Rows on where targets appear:
* * * * *
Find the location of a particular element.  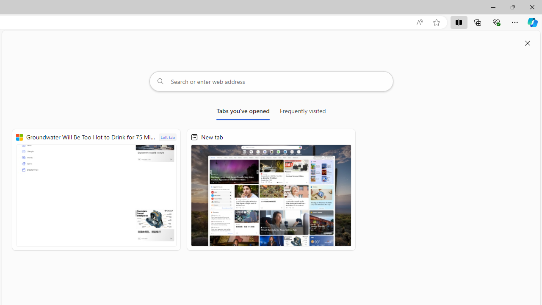

'Collections' is located at coordinates (478, 22).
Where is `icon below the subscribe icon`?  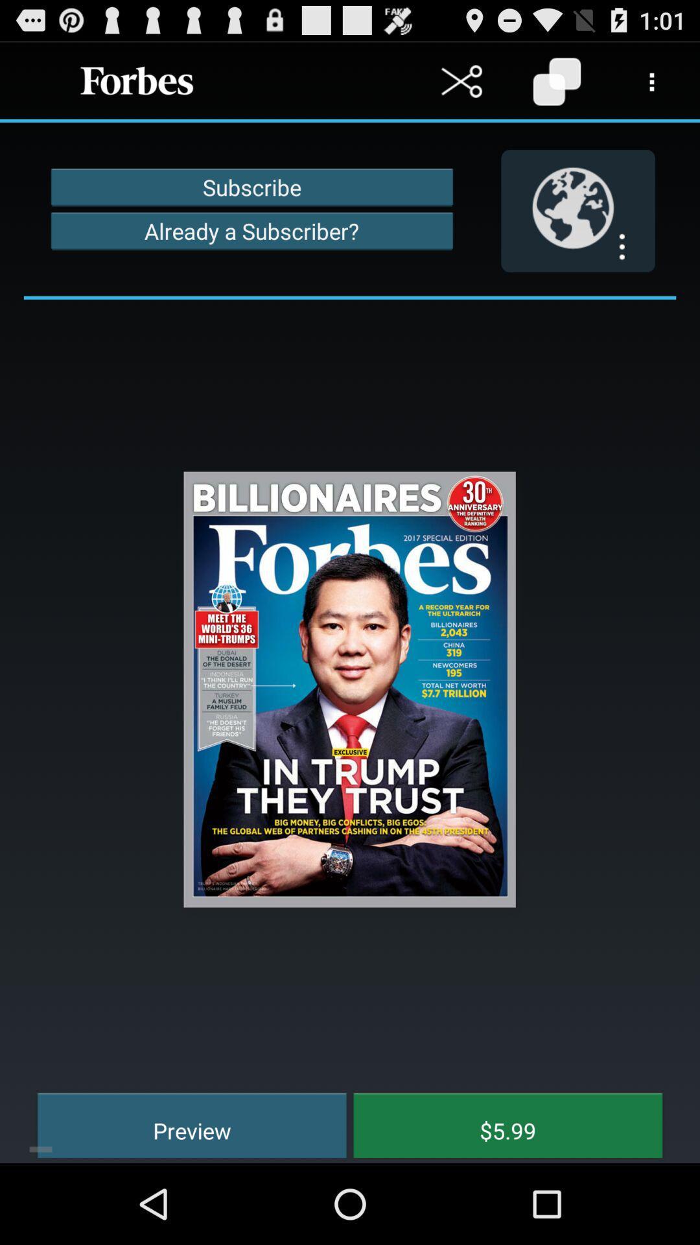
icon below the subscribe icon is located at coordinates (252, 231).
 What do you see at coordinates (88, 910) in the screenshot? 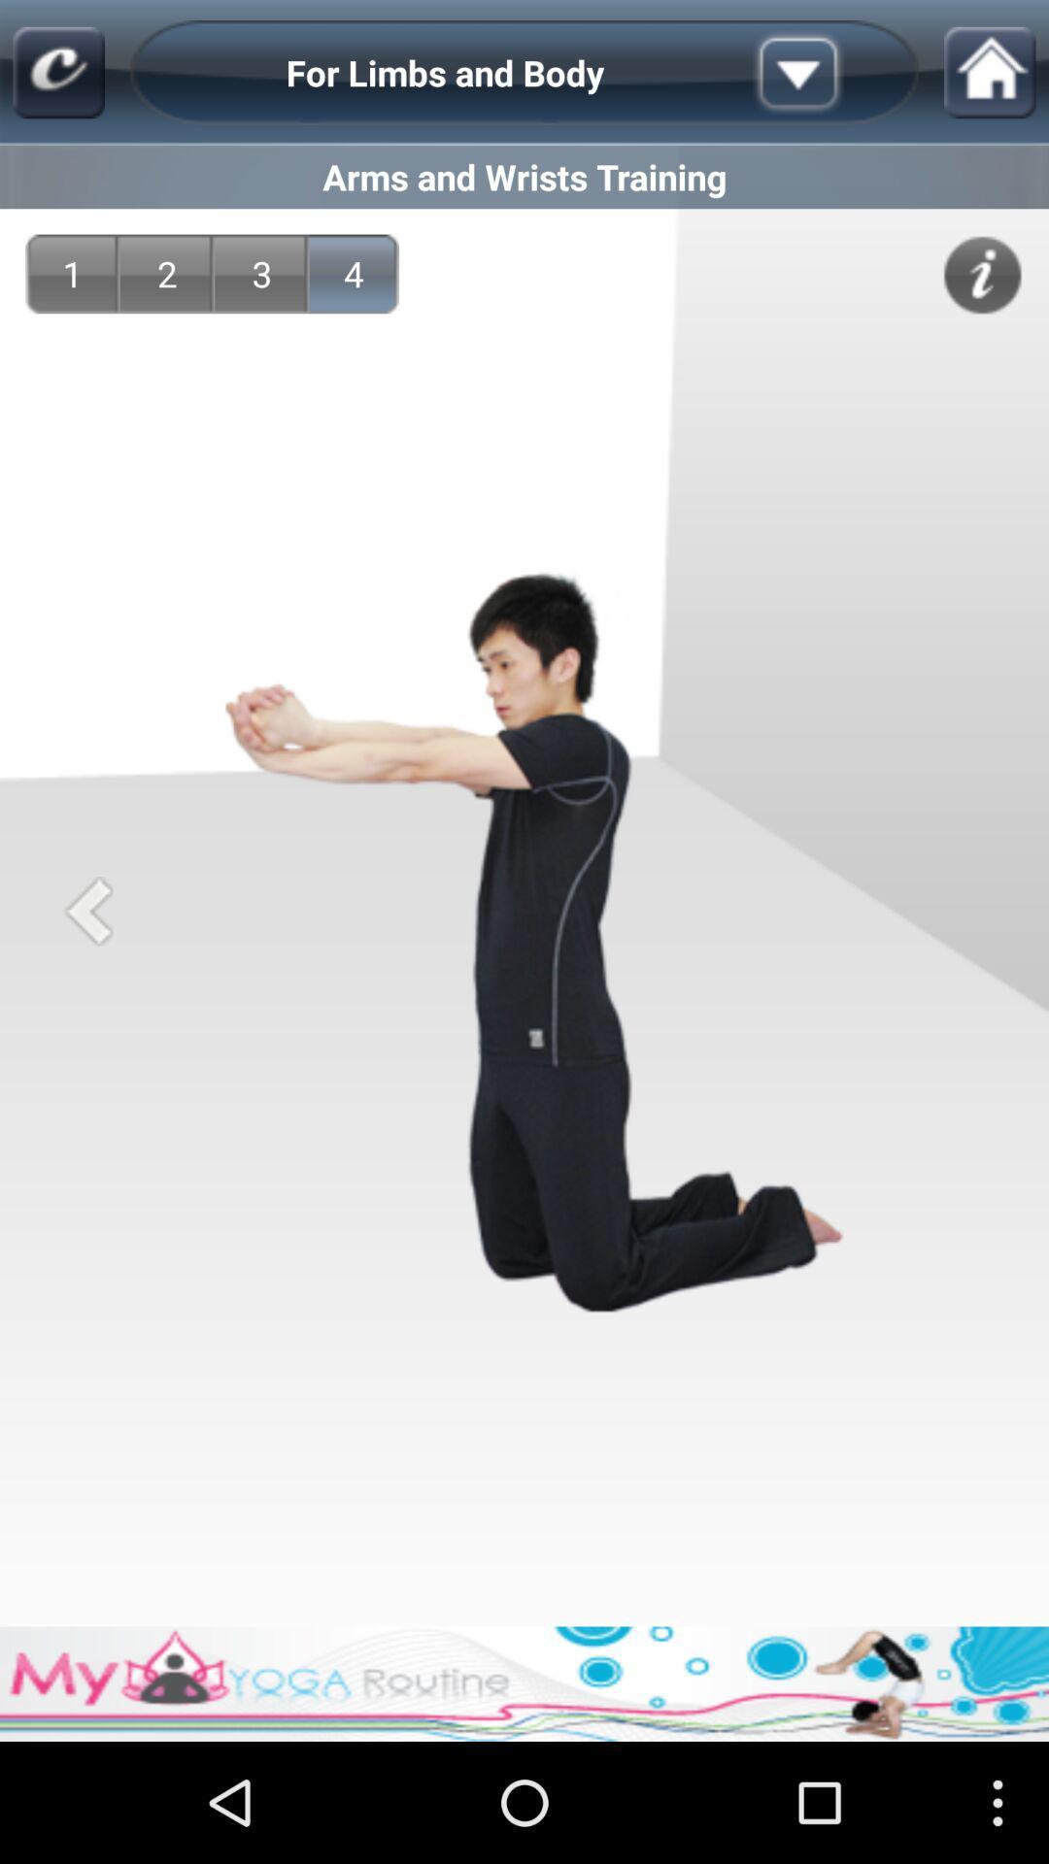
* * * * *
> [WHAT YOU SHOULD DO]:
Return each of the records above word for word, leaving out the pictures.

> [THE RESPONSE]:
Find the location of a particular element.  

'Collections' is located at coordinates (478, 22).
Where is `icon below the subscribe icon`?  
icon below the subscribe icon is located at coordinates (252, 231).
 What do you see at coordinates (88, 910) in the screenshot? 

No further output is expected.